Federal Court Upholds N.J. Mag Ban, Reminds Gun Owners Importance of Federal Judiciary

Just in case gun owners needed another reason to back Judge Brett Kavanaugh’s nomination to the U.S. Supreme Court or to get energized ahead of the 2018 midterm elections, the U.S. District Court for the District of New Jersey gave us one. On September 28, District Judge Peter G. Sheridan denied a motion for a preliminary injunction that would have enjoined enforcement of New Jersey’s 10-round magazine capacity limit.

Back on June 13, New Jersey’s anti-gun Governor Phil Murphy signed A2761 into law. The legislation altered the state definition of “large capacity ammunition magazine”from magazines that can accept more than 15 rounds down to those that can accept more than 10. Owners of the newly prohibited magazines are required to forfeit possession of their property within 180 days, or to permanently modify their magazines to accept no more than 10 rounds.

Shortly after A2761 was signed, NRA-ILA announced that it was joining with the Association of New Jersey Rifle & Pistol Clubs to challenge the new law. At the time, NRA-ILA Executive Director Chris Cox noted, “Magazine bans do not deter criminals or improve public safety. Instead, they irrationally burden the rights of law-abiding gun owners.”This is in line with a Department of Justice-funded study of the 1994 federal semiautomatic ban, which also restricted magazines with a capacity greater than 10 rounds. The study noted that “[s]hould it be renewed, the ban’s effects on gun violence are likely to be small at best and perhaps too small for reliable measurement.”

In his decision, Sheridan conceded that magazines with a capacity greater than 10 rounds are in “common use”and thus entitled to Second Amendment protection. However, Sheridan then proceeded, as other courts have done, to apply an infinitely malleable interest-balancing test standard to determine whether New Jersey’s infringement on the Second Amendment right is permissible.

In this vein, Sheridan concluded that the Garden State’s magazine ban should be subject to intermediate scrutiny, meaning that the policy must further an important government interest by a method substantially related to the interest. The court, acting as policy analyst, rejected testimony refuting the efficacy of magazine bans and adopted the state’s purported concerns over the criminal use of these items.

The Association of New Jersey Rifle & Pistol Clubs has made clear that they intend to appeal the decision.

Ironically, Sheridan may have done some of a future Supreme Court’s analysis on magazine bans for them.
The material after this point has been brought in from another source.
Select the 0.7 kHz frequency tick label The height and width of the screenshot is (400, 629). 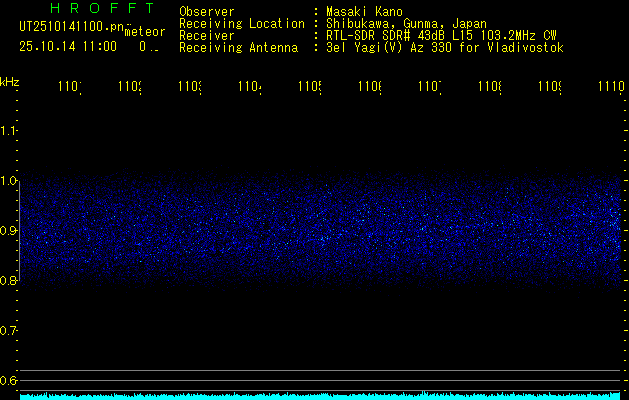pyautogui.click(x=9, y=330)
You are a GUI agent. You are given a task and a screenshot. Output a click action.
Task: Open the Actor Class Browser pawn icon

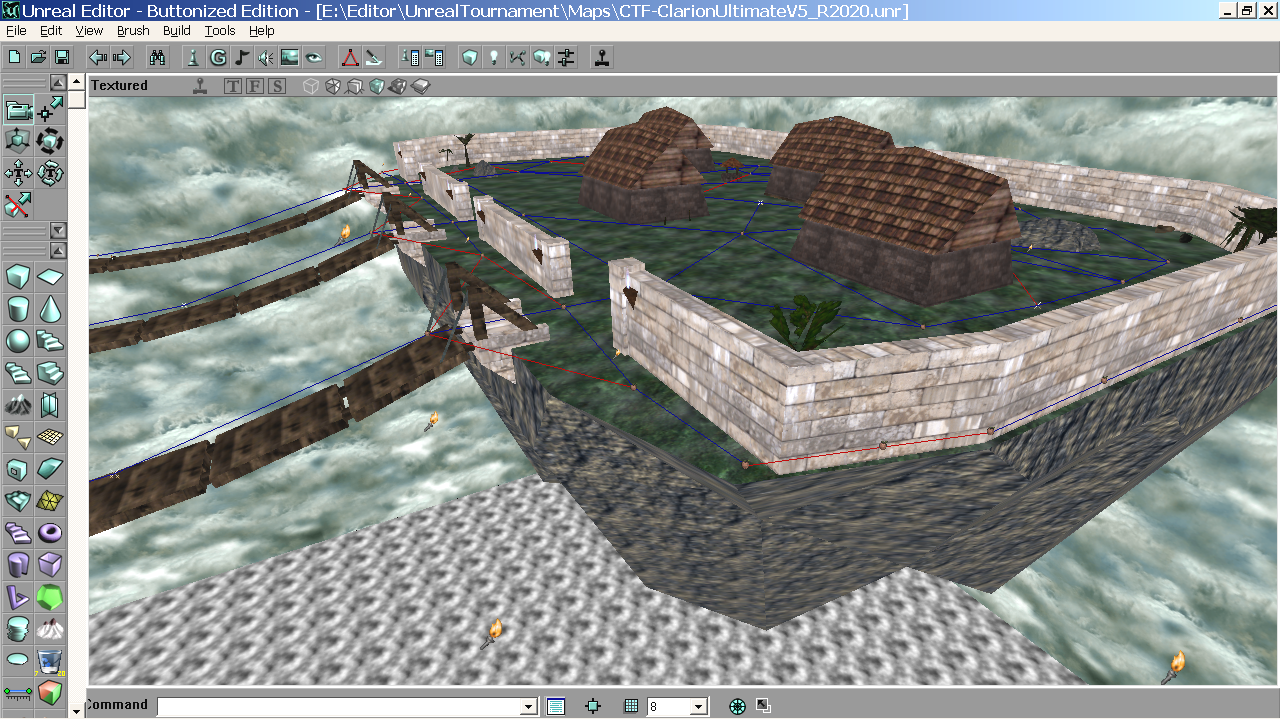(x=194, y=57)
In his decision, the judge stated, “[m]uch of the legal history and tradition of [large capacity magazine] restrictions in the United States is relatively recent and evolving.”In his District of Columbia v. Heller opinion, Justice Antonin Scalia did not set forth an interest-balancing test for Second Amendment cases. Instead, Scalia noted that only some “longstanding”firearms restrictions were acceptable.

As a judge on the U.S. Court of Appeals for the D.C. Circuit, Judge Kavanaugh faithfully interpreted the Heller decision in his dissent in Heller v. District of Columbia, or Heller II. Judge Kavanaugh explained that a court must “assess gun bans and regulations based on text, history, and tradition, not by a balancing test such as strict or intermediate scrutiny.”Sheridan’s own writing appears to acknowledge magazine bans are of relatively recent vintage, undercutting their legitimacy under the proper Heller standard.

The U.S. District Court for the District of New Jersey’s decision to uphold the state’s new magazine ban underscores the important role the federal judiciary plays in protecting Americans’constitutional rights. Moreover, this stark example of the need for principled jurists on the federal bench comes at a time when Americans can make a direct impact on the courts’future. Gun rights supporters eager for a federal judiciary that respects their rights must make their support for Judge Brett Kavanaugh’s Supreme Court nomination known to their Senators and vote on November 6 to ensure that President Donald Trump has a Senate that will confirm all of his pro-Second Amendment judicial nominees.